Friday, April 8, 2011

Smile for the Camera, Then Move!

It was a documentary dork's dream documentary at the James River Film Festival's afternoon offering today.

"Rothstein's First Assignment" was based on New Deal photographer Arthur Rothstein, who was sent to document the people being displaced by the creation of Shenandoah National Park back in the 1930s.

As the sturdy young men of the Civilian Conservation Corps. established roads and cabins and the other necessities of a grand national park, naturally the local folk had to go. But first we were going to take their picture before destroying their way of life.

Director Richard Robinson  was at the screening and explained that the film was all about questioning the definition of documentary truth. "I call this my horror film," he said seriously; we soon found out why.

He'd initially begun the project to try to determine the degree to which Rothstein had manipulated his subjects for his assignment. And, of course, he had manipulated them.

After discovering that a photograph of a dust storm was posed and a tripod used to capture "candid" moments, Robinson dug deeper, talking to descendants of the displaced families and researching court records.

While some of the lucky ones were sent to a new development on cheerfully-named Resettlement Row, others were shipped to The Colony in Lynchburg where they were forcibly sterilized. In fact, Virginia forcibly sterilized something like 8300 people, the film said.

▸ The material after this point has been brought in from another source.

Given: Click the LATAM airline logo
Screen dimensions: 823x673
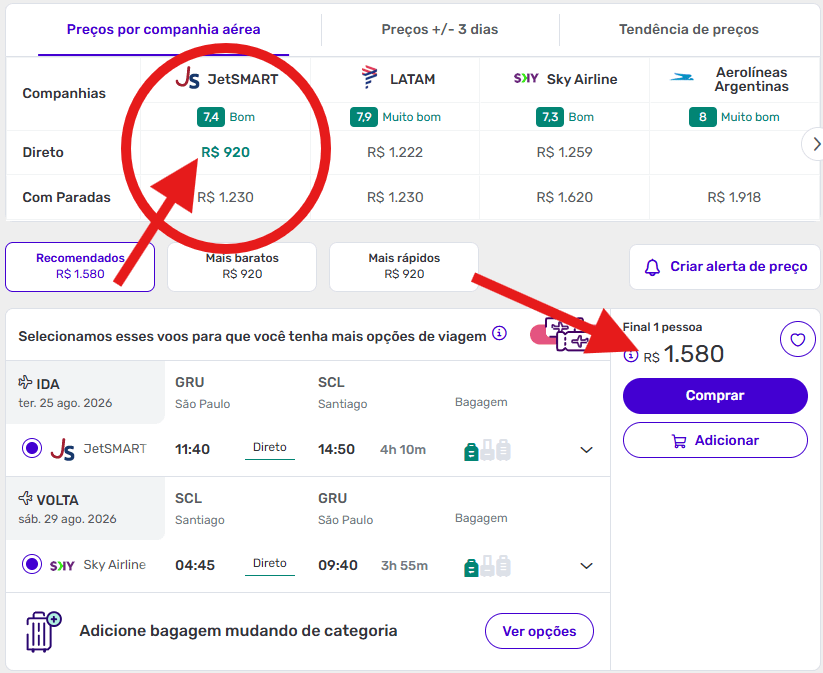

Granted, Arthur Rothstein was a young photographer when he was sent to document the Resettlement Administration's project in the mid-1930s, along with other notable photographers like Dorthea Lang and Walker Evans.

So perhaps he didn't know better and was just trying to create good pictures by arranging his subjects. Whether he knew of the Colony or not was not stated in the film; it's not like he could have done anything about it if he had known.

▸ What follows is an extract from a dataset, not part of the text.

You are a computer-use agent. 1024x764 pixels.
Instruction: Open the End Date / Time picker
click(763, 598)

Robinson's quest to question the truth of Rothstein's photographs, though, is the the stuff that makes me a documentary dork in the first place. When I asked my seatmate at the screening why she was there, her answer could have been my own.

We find the New Deal era fascinating. The concept of putting out-of-work artists to work in difficult economic times makes perfect sense and yet seems inconceivable now. The WPA employed mural painters for libraries and post office and state guidebook writers, among other worthwhile uses of the creative but unemployed.

Writers were sent out to document local cooking and eating traditions, thus ensuring that important regional customs that were fast dying out were made part of our history for future generations. And photographers like Rothstein were sent out to record the faces and places of ordinary Americans.

And although we no longer have that sort of artistic push from the government, we are fortunate to have inquiring minds like Richard Robinson out there challenging the past and documenting the findings for us.

And as far as I'm concerned, truth is always more compelling than fiction. That's why I became a documentary dork in the first place.